Rosalyn Boyes October 11, 2013 at 20:06

Having met you on the Beach Schools Course during August in Robin Hoods Bay, I am inspired by the wealth of opportunity which living by the Sea provides for learning with children. I have attached myself to a local school which is approximately 1/2 mile from the sea. I am completing my portfolio with them and helping them to develop their outdoor space. The ideas on your site are fabulous. Thank you.

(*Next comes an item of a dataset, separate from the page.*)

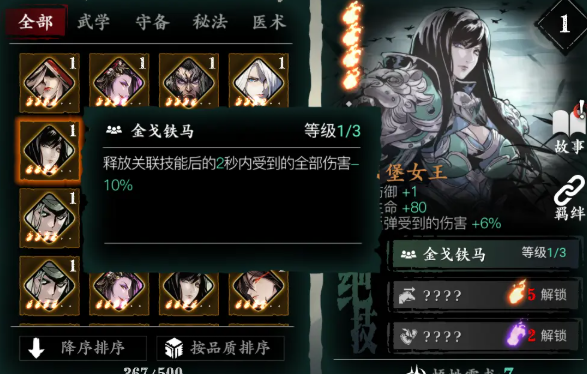Click the cube quality sort icon

pyautogui.click(x=174, y=348)
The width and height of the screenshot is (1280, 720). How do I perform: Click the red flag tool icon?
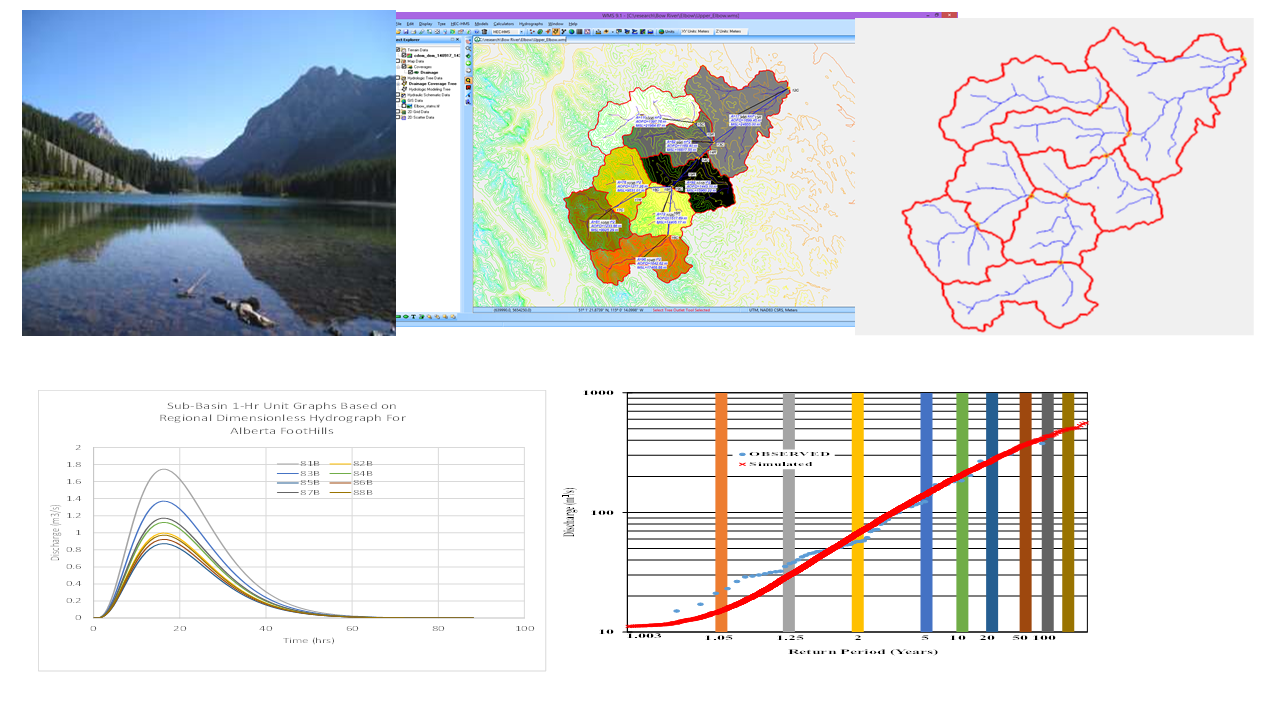[x=468, y=88]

Susie Addison January 19, 2015 at 21:56

Thank you for your inspirational ideas. Enjoyed reading this, particularly as we are in the process of improving our outdoor learning environment….can’t afford to wait for it to be covered…need to seize the day (and the sander) and get on with it. Keep up the good work 🙂


Juliet Robertson January 20, 2015 at 19:14

Thanks Susie. All the best with your work here. Remember to take lots of photos before the changes are made!

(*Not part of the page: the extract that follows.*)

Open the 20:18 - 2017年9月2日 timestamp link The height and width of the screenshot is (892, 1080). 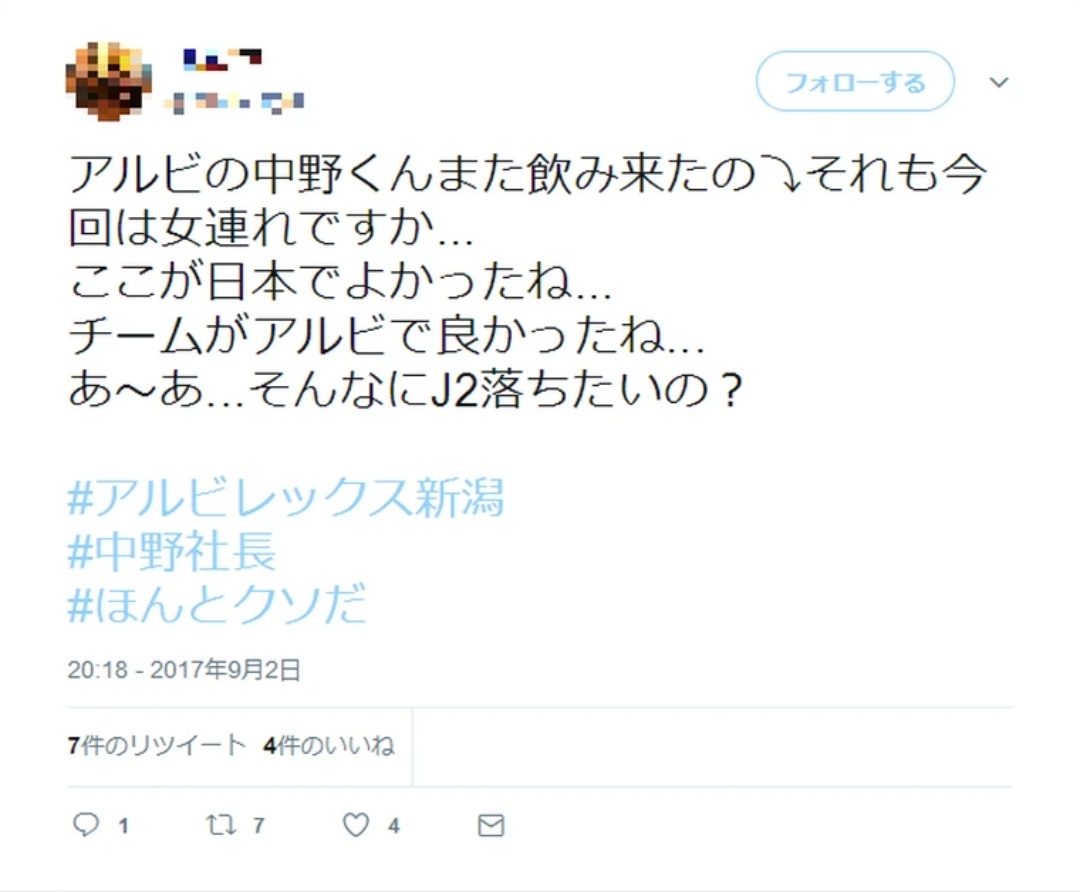(x=184, y=670)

bex August 26, 2015 at 16:35

Good for you. It is not what we have it is our relationship with it and attitude towards it. At our school we are in a similar situation..constantly on the look out for salvageable stuff. Love the simplicity of the Ta daaaaa area. Great you got parents on board to donate stuff too. Keep going..really cheered me to see this.

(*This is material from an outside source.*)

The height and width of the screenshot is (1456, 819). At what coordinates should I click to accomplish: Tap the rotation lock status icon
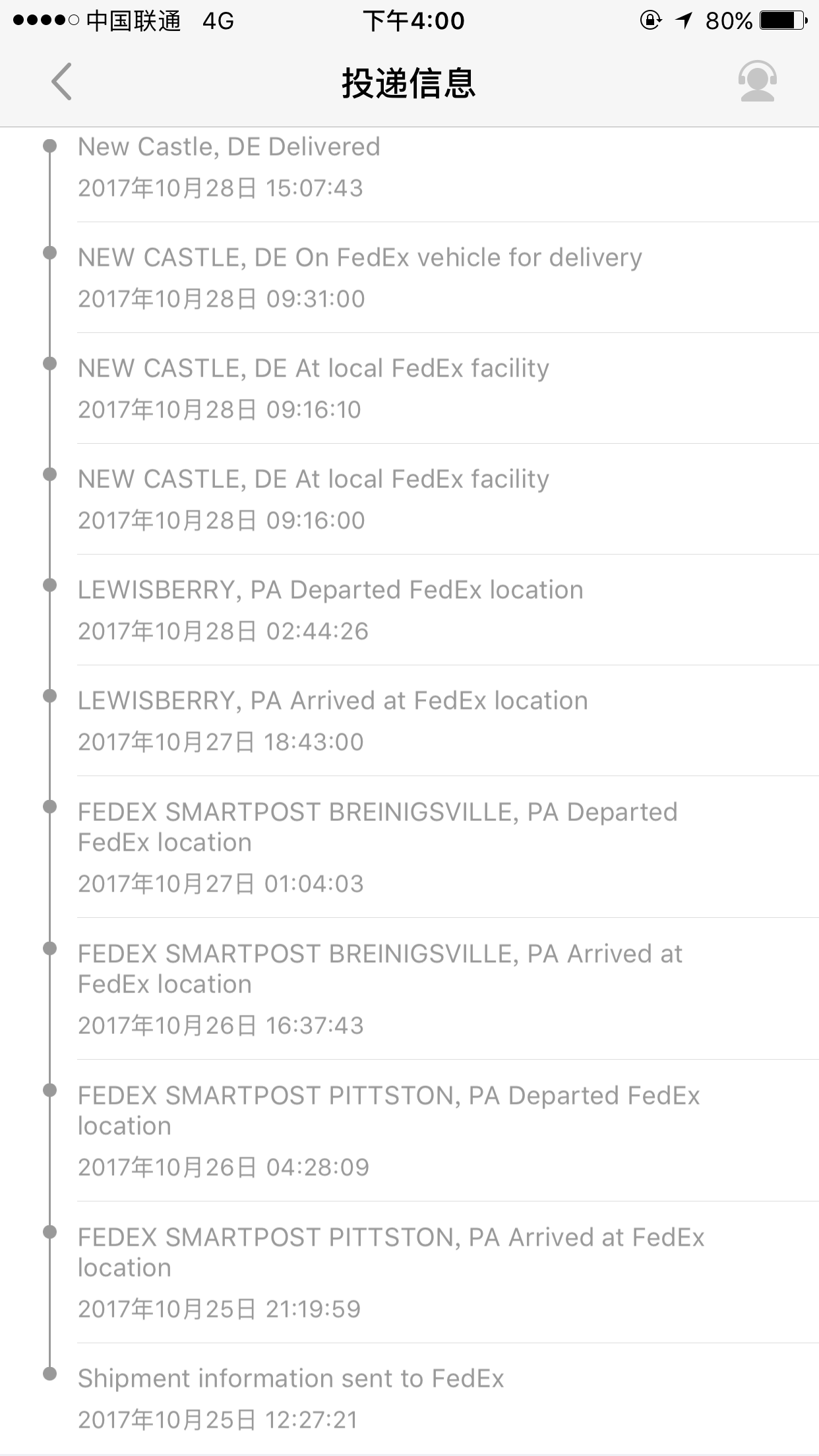pos(650,20)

Juliet Robertson August 26, 2015 at 17:26

Thanks Becky

I’m delighted to hear that you are making the most of what you have. It’s so easy to assume we need gadgets, gismo’s and other features – imagination, a can-do bit of determination and a sense of fun – especially when things don’t go to plan make the difference. I think what I also find particularly inspiring is when children are actively involved in the ideas and creating of them. This is so empowering.